Aim of the task
Each line shown below should be copied exactly.

Dataset entries
-=-=-

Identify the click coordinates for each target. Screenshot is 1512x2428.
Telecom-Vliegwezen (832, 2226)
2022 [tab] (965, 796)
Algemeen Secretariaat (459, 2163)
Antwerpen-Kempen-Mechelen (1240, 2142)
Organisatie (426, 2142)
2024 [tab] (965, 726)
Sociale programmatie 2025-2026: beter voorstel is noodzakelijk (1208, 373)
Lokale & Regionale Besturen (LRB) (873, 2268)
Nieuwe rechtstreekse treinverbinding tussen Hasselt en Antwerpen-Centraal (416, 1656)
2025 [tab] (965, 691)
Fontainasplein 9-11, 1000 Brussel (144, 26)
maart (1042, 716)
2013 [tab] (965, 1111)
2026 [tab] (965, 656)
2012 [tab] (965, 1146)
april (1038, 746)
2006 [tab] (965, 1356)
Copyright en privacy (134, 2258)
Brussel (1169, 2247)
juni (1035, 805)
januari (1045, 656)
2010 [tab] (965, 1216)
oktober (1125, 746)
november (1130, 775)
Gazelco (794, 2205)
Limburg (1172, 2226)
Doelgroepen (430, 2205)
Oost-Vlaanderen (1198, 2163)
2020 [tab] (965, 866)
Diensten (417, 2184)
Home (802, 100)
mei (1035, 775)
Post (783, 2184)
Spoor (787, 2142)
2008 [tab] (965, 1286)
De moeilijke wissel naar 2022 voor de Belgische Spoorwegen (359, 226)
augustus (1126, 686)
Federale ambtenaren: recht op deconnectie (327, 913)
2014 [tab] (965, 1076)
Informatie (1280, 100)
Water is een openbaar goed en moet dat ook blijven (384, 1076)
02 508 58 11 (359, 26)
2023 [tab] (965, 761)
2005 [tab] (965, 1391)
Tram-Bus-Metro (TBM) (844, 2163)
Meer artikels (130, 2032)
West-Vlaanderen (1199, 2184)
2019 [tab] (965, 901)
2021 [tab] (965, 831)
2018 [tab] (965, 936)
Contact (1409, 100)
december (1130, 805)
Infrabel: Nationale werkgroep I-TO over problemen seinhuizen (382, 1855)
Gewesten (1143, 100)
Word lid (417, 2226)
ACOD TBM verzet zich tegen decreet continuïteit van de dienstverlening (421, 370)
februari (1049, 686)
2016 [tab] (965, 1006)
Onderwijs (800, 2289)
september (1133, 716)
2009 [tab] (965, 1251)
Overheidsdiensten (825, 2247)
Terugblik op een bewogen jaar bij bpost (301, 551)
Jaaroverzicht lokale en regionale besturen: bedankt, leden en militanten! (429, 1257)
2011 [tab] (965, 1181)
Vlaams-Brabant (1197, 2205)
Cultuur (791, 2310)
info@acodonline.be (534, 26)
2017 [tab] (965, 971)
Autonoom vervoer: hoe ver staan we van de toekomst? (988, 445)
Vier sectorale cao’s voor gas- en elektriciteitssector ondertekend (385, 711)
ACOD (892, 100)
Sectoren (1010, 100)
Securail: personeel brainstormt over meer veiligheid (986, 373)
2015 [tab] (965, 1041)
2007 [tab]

-=-=-

Finished task
Identify the click coordinates for each target. Screenshot is 1512x2428.
Telecom-Vliegwezen (832, 2226)
2022 [tab] (965, 796)
Algemeen Secretariaat (459, 2163)
Antwerpen-Kempen-Mechelen (1240, 2142)
Organisatie (426, 2142)
2024 [tab] (965, 726)
Sociale programmatie 2025-2026: beter voorstel is noodzakelijk (1208, 373)
Lokale & Regionale Besturen (LRB) (873, 2268)
Nieuwe rechtstreekse treinverbinding tussen Hasselt en Antwerpen-Centraal (416, 1656)
2025 [tab] (965, 691)
Fontainasplein 9-11, 1000 Brussel (144, 26)
maart (1042, 716)
2013 [tab] (965, 1111)
2026 [tab] (965, 656)
2012 [tab] (965, 1146)
april (1038, 746)
2006 [tab] (965, 1356)
Copyright en privacy (134, 2258)
Brussel (1169, 2247)
juni (1035, 805)
januari (1045, 656)
2010 [tab] (965, 1216)
oktober (1125, 746)
november (1130, 775)
Gazelco (794, 2205)
Limburg (1172, 2226)
Doelgroepen (430, 2205)
Oost-Vlaanderen (1198, 2163)
2020 [tab] (965, 866)
Diensten (417, 2184)
Home (802, 100)
mei (1035, 775)
Post (783, 2184)
Spoor (787, 2142)
2008 [tab] (965, 1286)
De moeilijke wissel naar 2022 voor de Belgische Spoorwegen (359, 226)
augustus (1126, 686)
Federale ambtenaren: recht op deconnectie (327, 913)
2014 [tab] (965, 1076)
Informatie (1280, 100)
Water is een openbaar goed en moet dat ook blijven (384, 1076)
02 508 58 11 (359, 26)
2023 [tab] (965, 761)
2005 [tab] (965, 1391)
Tram-Bus-Metro (TBM) (844, 2163)
Meer artikels (130, 2032)
West-Vlaanderen (1199, 2184)
2019 [tab] (965, 901)
2021 [tab] (965, 831)
2018 [tab] (965, 936)
Contact (1409, 100)
december (1130, 805)
Infrabel: Nationale werkgroep I-TO over problemen seinhuizen (382, 1855)
Gewesten (1143, 100)
Word lid (417, 2226)
ACOD TBM verzet zich tegen decreet continuïteit van de dienstverlening (421, 370)
februari (1049, 686)
2016 [tab] (965, 1006)
Onderwijs (800, 2289)
september (1133, 716)
2009 [tab] (965, 1251)
Overheidsdiensten (825, 2247)
Terugblik op een bewogen jaar bij bpost (301, 551)
Jaaroverzicht lokale en regionale besturen: bedankt, leden en militanten! (429, 1257)
2011 [tab] (965, 1181)
Vlaams-Brabant (1197, 2205)
Cultuur (791, 2310)
info@acodonline.be (534, 26)
2017 [tab] (965, 971)
Autonoom vervoer: hoe ver staan we van de toekomst? (988, 445)
Vier sectorale cao’s voor gas- en elektriciteitssector ondertekend (385, 711)
ACOD (892, 100)
Sectoren (1010, 100)
Securail: personeel brainstormt over meer veiligheid (986, 373)
2015 [tab] (965, 1041)
2007 [tab]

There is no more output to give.